This might be controversial, but I want to share a decision we made at our B2B fintech SaaS that went against conventional wisdom: we sunset our iOS and Android native apps in favor of a Progressive Web App (PWA).
18 months later, here’s the honest retrospective.
The Context
- Series B fintech startup, ~250 enterprise customers
- Customer base: 70% mobile users, 30% desktop
- Problem: Maintaining web, iOS, and Android codebases was killing our velocity
- Small team: 15 engineers total, 5 dedicated to mobile
Why We Considered It
The typical reasons:
- Cost: Three separate codebases for essentially the same features
- Velocity: Features taking 3x longer to ship across all platforms
- App store friction: Update approval times, 30% commission, discovery challenges
But the real trigger was Safari finally supporting service workers universally in 2026. That was the last major holdout that made PWAs viable.
The Business Case
Here’s what made it compelling:
Cost Savings
- PWAs cost 33-50% less to build than native (our experience validated this)
- No app store 30% commission (we have in-app purchases)

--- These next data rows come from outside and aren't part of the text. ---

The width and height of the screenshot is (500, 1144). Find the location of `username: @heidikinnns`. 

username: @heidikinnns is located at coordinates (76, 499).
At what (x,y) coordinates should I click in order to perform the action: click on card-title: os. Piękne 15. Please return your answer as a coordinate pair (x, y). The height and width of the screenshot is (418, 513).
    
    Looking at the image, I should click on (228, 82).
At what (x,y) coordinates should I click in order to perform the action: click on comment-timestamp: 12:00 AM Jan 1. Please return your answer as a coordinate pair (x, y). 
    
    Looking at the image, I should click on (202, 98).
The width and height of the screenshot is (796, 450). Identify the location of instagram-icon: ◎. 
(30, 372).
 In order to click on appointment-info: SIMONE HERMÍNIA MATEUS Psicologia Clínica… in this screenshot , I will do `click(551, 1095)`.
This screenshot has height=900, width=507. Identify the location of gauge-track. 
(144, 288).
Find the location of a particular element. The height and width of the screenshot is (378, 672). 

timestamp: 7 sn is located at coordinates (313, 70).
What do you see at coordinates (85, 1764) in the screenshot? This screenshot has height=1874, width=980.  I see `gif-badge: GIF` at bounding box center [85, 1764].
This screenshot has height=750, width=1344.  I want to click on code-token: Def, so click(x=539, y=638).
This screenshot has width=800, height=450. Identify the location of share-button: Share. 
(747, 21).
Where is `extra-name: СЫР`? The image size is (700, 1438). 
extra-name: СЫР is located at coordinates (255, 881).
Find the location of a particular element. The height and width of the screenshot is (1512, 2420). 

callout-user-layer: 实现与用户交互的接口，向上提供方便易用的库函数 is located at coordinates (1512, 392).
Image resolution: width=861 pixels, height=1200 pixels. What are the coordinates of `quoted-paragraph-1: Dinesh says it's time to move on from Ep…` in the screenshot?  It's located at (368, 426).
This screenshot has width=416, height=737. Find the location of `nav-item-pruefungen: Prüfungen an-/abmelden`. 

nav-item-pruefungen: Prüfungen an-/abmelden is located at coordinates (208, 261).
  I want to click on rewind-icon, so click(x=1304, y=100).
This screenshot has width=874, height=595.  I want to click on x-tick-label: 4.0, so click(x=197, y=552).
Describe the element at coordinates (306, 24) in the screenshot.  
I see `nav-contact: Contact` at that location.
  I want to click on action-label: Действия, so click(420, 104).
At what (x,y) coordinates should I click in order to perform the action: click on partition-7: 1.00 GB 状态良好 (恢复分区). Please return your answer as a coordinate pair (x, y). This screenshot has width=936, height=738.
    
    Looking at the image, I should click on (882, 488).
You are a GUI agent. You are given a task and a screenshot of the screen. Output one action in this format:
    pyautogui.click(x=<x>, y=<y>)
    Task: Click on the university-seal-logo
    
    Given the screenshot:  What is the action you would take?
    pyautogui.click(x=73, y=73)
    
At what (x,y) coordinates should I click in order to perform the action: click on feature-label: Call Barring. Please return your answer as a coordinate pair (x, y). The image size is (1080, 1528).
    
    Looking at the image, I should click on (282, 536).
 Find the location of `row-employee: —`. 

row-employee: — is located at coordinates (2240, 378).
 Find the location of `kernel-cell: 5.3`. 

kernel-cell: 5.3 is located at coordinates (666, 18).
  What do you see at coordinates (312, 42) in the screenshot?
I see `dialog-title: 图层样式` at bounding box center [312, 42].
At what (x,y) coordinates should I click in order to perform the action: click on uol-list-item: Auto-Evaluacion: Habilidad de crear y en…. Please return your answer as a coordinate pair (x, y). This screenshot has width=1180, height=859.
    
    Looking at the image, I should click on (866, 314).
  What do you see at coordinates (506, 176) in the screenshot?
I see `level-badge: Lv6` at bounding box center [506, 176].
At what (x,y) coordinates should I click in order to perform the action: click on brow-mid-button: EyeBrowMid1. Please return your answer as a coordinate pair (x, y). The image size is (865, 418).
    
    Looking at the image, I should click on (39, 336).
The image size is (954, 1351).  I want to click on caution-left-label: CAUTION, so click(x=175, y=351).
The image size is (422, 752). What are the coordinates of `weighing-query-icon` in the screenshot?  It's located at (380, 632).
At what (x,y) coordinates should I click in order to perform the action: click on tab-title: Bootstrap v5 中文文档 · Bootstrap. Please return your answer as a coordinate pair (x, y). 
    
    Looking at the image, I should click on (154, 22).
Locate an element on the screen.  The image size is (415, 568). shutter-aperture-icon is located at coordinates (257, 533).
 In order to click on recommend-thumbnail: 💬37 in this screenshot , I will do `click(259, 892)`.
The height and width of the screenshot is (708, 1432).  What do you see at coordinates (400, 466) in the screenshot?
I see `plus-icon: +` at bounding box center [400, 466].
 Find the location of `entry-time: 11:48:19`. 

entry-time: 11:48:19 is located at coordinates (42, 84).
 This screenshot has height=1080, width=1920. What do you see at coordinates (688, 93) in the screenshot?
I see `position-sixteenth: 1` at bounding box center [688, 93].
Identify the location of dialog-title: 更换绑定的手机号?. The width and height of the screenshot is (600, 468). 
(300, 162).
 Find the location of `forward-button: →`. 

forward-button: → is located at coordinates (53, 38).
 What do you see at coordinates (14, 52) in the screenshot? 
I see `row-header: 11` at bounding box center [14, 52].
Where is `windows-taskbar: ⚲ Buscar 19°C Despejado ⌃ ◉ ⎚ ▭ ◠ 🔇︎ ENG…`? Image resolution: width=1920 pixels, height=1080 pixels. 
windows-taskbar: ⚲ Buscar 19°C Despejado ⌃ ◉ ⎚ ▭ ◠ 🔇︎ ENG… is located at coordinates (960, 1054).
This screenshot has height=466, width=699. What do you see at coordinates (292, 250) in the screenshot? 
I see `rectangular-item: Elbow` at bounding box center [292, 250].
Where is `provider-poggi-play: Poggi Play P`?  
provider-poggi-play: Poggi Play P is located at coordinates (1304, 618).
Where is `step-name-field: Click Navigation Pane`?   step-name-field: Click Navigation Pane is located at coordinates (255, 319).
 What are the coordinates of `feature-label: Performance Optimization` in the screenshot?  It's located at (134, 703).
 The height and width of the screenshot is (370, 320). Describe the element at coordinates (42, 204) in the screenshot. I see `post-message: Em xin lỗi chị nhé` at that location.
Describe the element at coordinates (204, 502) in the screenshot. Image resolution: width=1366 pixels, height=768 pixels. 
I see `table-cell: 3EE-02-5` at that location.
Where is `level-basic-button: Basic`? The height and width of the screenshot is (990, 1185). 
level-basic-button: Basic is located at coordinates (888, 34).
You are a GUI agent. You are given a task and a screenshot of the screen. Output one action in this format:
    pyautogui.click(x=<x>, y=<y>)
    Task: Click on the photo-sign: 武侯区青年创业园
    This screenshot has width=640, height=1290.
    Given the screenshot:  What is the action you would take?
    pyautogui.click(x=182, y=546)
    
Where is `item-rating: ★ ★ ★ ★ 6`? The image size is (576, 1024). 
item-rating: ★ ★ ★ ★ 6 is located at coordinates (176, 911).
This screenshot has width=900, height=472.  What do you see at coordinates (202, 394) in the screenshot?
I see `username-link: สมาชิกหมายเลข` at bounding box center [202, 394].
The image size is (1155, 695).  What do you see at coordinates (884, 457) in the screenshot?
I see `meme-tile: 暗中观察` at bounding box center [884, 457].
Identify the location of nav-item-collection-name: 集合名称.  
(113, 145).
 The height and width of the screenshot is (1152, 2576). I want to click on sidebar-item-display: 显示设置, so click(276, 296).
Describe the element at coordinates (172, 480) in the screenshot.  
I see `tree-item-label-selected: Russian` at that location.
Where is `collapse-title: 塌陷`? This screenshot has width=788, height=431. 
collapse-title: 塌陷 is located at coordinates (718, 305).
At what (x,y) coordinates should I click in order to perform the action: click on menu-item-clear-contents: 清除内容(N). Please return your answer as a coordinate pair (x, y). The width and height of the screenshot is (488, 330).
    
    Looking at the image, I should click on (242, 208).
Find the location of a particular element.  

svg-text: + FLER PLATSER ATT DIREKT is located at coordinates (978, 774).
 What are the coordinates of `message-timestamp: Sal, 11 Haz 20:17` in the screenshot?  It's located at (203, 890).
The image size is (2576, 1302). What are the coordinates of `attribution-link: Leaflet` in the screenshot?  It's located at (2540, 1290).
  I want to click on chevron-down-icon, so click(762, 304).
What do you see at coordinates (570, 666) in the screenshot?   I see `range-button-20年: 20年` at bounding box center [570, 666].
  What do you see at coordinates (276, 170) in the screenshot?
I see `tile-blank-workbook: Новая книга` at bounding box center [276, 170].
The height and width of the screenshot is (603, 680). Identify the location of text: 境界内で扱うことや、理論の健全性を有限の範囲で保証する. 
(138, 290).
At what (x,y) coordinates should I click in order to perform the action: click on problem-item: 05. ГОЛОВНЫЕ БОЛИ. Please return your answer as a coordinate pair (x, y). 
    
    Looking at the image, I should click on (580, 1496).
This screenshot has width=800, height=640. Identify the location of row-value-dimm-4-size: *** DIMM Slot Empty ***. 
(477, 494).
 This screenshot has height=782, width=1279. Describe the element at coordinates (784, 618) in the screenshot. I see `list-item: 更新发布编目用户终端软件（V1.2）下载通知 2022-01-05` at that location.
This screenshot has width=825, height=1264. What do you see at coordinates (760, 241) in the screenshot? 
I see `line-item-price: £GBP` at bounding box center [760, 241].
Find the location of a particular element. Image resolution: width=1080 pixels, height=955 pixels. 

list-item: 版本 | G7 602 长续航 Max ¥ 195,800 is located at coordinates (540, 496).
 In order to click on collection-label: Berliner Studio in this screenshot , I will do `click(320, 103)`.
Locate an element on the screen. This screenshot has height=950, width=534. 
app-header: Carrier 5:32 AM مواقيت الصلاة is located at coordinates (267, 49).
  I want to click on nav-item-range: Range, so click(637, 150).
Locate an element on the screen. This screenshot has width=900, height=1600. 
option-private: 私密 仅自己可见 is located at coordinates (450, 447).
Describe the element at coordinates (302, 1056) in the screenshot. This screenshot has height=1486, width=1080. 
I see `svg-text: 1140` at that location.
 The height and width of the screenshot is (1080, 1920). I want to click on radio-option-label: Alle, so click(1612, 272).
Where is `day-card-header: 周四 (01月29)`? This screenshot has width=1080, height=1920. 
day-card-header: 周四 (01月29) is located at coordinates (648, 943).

- Eliminated app store fees and approval processes
Distribution Benefits
- Users find us via Google search, not just app stores
- No install friction - instant access from any device
- Updates are instant, no waiting for app store approval
Engineering Velocity
- One codebase instead of three
- Ship features once, available everywhere immediately
- Faster iteration cycles
The Migration
- Timeline: 4 months from decision to sunset
- Stack: Next.js, Workbox for service worker, modern Web APIs
- Strategy: Announced 6 months in advance, gave users time to transition
The Results (Real Numbers)
User Adoption
- 15% drop in “app installs” (obviously, no app to install)
- 40% increase in daily active users (web access removed friction)
- Higher engagement from users who never installed the app
Engineering Velocity
- Feature ship time decreased by 60%
- Bug fix cycle from 1-2 weeks (app store approval) to same-day
Customer Acquisition
- CAC decreased by 25% (search traffic, no app store competition)
- Trial-to-paid conversion up 18% (lower friction to try)
The Tech That Works
- Push notifications: Work on all platforms now
- Offline mode: Service workers are solid, app works offline for weeks
- Install prompt: “Add to Home Screen” has decent adoption
- Background sync: Works well for our use case
The Tech That Still Lags
- iOS storage limits: Still more restrictive than native
- No background processing: Can’t run tasks when app is closed
- Some APIs still missing: Bluetooth, NFC, advanced camera features (we don’t need them)
- iOS install UX: Still clunkier than Android
Customer Feedback (Mixed)
Power Users
Initial complaints: “This feels slower” (it wasn’t), “I miss the app icon” (they can add to home screen), “This isn’t as smooth” (subjective)
After 3 months: Most adapted, some still prefer native
Casual Users
Overwhelmingly positive: No install required, works on any device, always up-to-date
IT/Security Teams
Mixed: Some love that there’s no app to approve/deploy. Others concerned about browser security model vs app sandboxing.
What We’d Do Differently
Communication
We underestimated how attached some users were to having an “app.” Should have communicated benefits better and earlier.
Progressive Enhancement
Should have launched PWA alongside native apps for 6 months, let users choose, sunset based on usage data.
Feature Parity
We launched PWA before achieving 100% feature parity. That was a mistake. Some power users lost features temporarily.
Would We Do It Again?
Yes, absolutely. But with caveats:
PWAs make sense if:
- Your app is primarily CRUD/content, not platform-intensive
- Your users access from varied devices/locations
- Engineering velocity and iteration speed matter more than platform integration
- You can accept slightly lower engagement from power users for broader reach
PWAs don’t make sense if:
- You need deep platform integration (background GPS, payment systems, advanced hardware)
- Your users demand native polish and performance
- App store discovery is crucial for customer acquisition
- You have resources to maintain separate platforms well
The ROI
- Engineering velocity: Up 60%
- Operational cost: Down 40%
- Customer acquisition cost: Down 25%
- Daily active users: Up 40%
- Power user satisfaction: Down ~10% initially, recovered to neutral
From a business perspective, it was the right call for us.
Questions for the Community
- Has anyone else made this transition? How did it go?
- For those building PWAs, what’s your offline/sync strategy?
- Anyone regret moving away from native?
Happy to answer questions about our implementation or decision process.